= Required work =
Reproduce the entries below word for word, covering only the stretch from the line containing "Click the Productboard page title" through the line containing "Looking at the screenshot, I should pos(775,538).".

= Collection entries =

======

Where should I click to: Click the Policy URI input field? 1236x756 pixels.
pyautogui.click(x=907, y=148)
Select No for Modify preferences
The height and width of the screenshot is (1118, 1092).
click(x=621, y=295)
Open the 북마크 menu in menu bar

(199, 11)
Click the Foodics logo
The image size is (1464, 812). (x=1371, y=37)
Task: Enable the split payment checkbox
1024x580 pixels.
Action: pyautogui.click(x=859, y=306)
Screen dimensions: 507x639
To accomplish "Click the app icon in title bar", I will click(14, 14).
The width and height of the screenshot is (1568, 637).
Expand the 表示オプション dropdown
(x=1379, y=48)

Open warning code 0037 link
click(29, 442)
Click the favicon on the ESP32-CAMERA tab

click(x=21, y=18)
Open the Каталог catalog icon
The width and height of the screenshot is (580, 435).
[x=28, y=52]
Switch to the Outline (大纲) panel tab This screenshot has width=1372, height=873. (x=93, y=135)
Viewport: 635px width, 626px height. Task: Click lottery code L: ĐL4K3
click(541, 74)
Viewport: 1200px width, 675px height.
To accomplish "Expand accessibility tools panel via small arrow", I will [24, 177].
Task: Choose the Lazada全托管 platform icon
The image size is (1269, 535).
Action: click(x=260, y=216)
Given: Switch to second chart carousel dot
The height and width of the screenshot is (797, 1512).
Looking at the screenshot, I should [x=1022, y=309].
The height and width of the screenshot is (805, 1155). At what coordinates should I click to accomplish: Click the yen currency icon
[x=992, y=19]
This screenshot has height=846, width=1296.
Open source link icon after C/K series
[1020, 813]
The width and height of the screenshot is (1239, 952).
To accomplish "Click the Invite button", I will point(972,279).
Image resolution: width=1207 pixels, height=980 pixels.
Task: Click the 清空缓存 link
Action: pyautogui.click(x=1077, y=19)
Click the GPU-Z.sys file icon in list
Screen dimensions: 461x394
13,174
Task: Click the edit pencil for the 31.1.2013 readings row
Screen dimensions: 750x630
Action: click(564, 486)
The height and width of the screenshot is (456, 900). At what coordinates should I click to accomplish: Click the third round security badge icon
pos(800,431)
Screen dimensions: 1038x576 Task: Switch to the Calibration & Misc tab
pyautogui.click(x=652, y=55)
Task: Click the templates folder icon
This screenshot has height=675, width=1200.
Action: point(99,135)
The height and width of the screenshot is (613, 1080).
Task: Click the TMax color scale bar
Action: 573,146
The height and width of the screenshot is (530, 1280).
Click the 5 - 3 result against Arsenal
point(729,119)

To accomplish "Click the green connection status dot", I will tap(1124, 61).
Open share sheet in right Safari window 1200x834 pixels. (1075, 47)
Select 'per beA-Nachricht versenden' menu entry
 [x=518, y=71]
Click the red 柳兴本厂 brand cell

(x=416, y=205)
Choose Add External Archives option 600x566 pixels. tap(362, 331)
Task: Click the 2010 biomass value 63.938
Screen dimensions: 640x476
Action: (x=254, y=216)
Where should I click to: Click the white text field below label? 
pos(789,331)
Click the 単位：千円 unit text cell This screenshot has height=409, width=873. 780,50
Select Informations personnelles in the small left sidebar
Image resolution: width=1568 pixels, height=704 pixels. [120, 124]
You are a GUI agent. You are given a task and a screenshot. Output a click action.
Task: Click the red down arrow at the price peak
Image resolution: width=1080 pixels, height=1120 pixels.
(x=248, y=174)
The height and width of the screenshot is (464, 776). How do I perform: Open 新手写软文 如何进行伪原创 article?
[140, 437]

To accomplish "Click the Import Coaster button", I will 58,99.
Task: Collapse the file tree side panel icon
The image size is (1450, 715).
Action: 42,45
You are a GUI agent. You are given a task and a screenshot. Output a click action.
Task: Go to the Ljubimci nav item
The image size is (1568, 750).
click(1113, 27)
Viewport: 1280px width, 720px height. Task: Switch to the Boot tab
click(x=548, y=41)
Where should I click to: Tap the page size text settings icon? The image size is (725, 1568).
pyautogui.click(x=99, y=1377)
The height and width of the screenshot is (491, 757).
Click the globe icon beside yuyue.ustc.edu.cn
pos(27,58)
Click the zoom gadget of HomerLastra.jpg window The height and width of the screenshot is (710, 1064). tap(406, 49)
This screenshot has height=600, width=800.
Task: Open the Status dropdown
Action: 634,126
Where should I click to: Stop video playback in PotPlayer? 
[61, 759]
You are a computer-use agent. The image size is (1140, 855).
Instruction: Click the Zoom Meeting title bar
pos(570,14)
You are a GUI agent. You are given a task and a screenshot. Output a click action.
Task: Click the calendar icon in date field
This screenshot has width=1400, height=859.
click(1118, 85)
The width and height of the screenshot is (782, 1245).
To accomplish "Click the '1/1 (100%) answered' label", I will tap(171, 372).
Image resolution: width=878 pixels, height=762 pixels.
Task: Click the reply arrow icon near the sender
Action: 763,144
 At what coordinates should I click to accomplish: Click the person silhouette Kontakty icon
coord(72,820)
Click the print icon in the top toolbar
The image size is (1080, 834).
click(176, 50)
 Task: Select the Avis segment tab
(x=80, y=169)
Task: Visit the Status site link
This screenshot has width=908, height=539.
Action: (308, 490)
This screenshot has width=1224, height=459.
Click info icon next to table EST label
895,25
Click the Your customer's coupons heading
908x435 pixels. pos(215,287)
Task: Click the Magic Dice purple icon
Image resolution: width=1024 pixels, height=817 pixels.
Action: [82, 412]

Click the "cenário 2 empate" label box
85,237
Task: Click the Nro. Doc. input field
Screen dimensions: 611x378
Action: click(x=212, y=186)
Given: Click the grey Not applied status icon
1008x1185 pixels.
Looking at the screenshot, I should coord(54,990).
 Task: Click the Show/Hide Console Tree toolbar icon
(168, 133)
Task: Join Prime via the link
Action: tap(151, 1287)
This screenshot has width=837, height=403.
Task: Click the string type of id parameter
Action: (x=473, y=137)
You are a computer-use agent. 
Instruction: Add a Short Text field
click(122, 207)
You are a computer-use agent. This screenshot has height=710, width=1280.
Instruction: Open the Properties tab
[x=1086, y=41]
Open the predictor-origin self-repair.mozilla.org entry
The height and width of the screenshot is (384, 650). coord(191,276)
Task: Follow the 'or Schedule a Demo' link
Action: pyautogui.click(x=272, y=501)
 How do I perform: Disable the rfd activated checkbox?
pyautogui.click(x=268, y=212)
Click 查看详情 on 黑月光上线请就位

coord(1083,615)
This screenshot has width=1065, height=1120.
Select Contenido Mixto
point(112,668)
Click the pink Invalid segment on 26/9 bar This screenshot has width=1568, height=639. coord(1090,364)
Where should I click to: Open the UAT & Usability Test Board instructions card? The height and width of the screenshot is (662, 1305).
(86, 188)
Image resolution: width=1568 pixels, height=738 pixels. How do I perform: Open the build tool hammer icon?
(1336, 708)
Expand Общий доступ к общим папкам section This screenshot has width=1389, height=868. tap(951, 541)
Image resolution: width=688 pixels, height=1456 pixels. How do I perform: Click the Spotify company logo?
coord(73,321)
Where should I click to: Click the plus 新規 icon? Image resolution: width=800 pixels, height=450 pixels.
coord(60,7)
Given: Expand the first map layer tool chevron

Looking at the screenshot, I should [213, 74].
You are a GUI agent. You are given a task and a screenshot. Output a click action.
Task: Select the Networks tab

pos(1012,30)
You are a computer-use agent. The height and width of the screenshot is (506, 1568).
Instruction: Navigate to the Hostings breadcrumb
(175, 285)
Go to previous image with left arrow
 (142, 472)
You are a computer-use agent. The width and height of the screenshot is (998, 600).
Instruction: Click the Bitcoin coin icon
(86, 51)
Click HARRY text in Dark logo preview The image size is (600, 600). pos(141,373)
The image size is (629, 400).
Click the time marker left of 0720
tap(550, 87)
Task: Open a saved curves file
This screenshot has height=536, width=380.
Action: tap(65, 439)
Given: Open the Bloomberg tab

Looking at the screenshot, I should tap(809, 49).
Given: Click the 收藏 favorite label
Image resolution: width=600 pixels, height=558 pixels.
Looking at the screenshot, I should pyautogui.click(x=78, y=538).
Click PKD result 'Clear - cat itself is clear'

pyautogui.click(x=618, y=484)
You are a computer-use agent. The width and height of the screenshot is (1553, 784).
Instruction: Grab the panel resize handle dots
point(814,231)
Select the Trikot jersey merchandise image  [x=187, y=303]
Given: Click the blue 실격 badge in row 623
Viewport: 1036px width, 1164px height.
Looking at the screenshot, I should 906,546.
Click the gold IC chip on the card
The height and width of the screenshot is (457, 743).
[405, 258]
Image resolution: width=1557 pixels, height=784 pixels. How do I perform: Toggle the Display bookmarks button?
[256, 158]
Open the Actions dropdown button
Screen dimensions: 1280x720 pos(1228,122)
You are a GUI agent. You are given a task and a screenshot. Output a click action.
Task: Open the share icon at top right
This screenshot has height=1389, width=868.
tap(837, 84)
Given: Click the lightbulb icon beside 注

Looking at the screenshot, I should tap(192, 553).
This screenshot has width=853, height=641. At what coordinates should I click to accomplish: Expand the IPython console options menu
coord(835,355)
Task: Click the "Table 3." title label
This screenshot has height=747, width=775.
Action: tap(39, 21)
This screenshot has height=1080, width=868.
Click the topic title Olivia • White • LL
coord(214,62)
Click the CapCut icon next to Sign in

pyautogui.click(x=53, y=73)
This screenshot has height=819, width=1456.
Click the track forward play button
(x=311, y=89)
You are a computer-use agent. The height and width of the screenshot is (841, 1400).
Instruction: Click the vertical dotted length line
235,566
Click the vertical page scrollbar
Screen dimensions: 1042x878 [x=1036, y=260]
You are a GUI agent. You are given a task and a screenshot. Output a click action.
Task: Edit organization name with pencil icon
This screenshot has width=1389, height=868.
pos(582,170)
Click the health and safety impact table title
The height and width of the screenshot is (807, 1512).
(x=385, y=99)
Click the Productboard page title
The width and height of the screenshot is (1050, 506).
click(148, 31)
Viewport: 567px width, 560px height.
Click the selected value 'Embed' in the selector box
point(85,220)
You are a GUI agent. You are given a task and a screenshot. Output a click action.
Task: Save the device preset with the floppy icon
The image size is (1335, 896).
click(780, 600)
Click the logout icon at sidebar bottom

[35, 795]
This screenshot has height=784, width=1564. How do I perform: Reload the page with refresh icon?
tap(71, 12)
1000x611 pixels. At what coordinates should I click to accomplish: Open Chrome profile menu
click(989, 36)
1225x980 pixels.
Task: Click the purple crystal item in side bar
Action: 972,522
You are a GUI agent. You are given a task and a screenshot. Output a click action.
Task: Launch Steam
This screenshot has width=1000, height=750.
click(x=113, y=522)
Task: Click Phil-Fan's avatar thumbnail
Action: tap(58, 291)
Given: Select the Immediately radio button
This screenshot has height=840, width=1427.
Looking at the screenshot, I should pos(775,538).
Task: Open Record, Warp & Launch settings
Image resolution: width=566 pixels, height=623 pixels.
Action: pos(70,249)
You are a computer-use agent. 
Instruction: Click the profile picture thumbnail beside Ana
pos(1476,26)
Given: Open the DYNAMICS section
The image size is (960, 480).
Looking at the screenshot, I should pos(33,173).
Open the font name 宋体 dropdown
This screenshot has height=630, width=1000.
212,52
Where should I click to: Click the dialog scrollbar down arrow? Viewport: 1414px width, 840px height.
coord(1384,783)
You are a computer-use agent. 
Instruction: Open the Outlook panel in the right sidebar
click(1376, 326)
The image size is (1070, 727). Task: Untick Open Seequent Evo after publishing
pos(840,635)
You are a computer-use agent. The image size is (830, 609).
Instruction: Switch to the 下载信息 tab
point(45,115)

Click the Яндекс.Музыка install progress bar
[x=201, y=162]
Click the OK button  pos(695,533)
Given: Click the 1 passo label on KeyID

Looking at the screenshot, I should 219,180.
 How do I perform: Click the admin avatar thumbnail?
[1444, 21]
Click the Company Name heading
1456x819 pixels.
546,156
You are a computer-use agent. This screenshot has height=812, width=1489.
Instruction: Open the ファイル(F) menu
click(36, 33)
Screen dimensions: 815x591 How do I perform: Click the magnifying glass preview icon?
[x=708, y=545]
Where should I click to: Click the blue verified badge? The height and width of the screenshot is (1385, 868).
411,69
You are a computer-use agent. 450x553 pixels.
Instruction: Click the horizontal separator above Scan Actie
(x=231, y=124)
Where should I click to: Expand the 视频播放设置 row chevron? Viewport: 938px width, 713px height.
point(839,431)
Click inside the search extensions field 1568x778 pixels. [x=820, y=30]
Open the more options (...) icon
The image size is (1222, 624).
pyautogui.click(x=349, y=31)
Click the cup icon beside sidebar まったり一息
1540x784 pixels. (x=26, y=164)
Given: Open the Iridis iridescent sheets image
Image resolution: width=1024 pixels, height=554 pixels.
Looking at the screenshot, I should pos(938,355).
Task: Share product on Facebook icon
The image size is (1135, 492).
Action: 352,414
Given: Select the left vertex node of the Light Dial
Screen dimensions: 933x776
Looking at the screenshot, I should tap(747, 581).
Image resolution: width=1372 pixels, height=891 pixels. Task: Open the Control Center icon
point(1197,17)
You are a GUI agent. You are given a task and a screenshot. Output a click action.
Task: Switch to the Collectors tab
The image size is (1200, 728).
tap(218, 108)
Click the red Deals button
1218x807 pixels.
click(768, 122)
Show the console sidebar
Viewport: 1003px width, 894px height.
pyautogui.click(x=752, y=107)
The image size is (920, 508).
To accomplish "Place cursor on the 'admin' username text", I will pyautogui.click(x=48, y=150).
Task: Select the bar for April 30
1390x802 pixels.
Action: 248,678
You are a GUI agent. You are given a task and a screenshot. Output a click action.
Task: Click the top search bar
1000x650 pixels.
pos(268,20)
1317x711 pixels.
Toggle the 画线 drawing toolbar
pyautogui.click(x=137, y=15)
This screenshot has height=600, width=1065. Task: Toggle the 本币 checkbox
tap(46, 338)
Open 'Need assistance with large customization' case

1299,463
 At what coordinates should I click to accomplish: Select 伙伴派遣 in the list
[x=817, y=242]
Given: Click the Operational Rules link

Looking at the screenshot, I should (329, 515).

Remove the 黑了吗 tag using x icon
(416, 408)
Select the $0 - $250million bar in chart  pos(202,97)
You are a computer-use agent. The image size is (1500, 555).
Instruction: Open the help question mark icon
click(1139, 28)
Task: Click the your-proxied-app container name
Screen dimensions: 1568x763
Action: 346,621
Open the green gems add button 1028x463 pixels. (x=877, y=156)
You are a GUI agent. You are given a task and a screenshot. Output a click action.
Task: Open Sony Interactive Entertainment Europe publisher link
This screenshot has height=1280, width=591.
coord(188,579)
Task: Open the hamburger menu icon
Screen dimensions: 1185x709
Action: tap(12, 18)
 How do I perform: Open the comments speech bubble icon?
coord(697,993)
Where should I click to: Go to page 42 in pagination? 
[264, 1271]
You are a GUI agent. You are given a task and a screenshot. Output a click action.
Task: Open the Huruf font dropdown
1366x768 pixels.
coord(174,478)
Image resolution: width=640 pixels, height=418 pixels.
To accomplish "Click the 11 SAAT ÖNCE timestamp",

======

= Answer =
Click the Productboard page title
The width and height of the screenshot is (1050, 506).
click(148, 31)
Viewport: 567px width, 560px height.
Click the selected value 'Embed' in the selector box
point(85,220)
You are a GUI agent. You are given a task and a screenshot. Output a click action.
Task: Save the device preset with the floppy icon
The image size is (1335, 896).
click(780, 600)
Click the logout icon at sidebar bottom

[35, 795]
This screenshot has height=784, width=1564. How do I perform: Reload the page with refresh icon?
tap(71, 12)
1000x611 pixels. At what coordinates should I click to accomplish: Open Chrome profile menu
click(989, 36)
1225x980 pixels.
Task: Click the purple crystal item in side bar
Action: 972,522
You are a GUI agent. You are given a task and a screenshot. Output a click action.
Task: Launch Steam
This screenshot has width=1000, height=750.
click(x=113, y=522)
Task: Click Phil-Fan's avatar thumbnail
Action: tap(58, 291)
Given: Select the Immediately radio button
This screenshot has height=840, width=1427.
Looking at the screenshot, I should pos(775,538).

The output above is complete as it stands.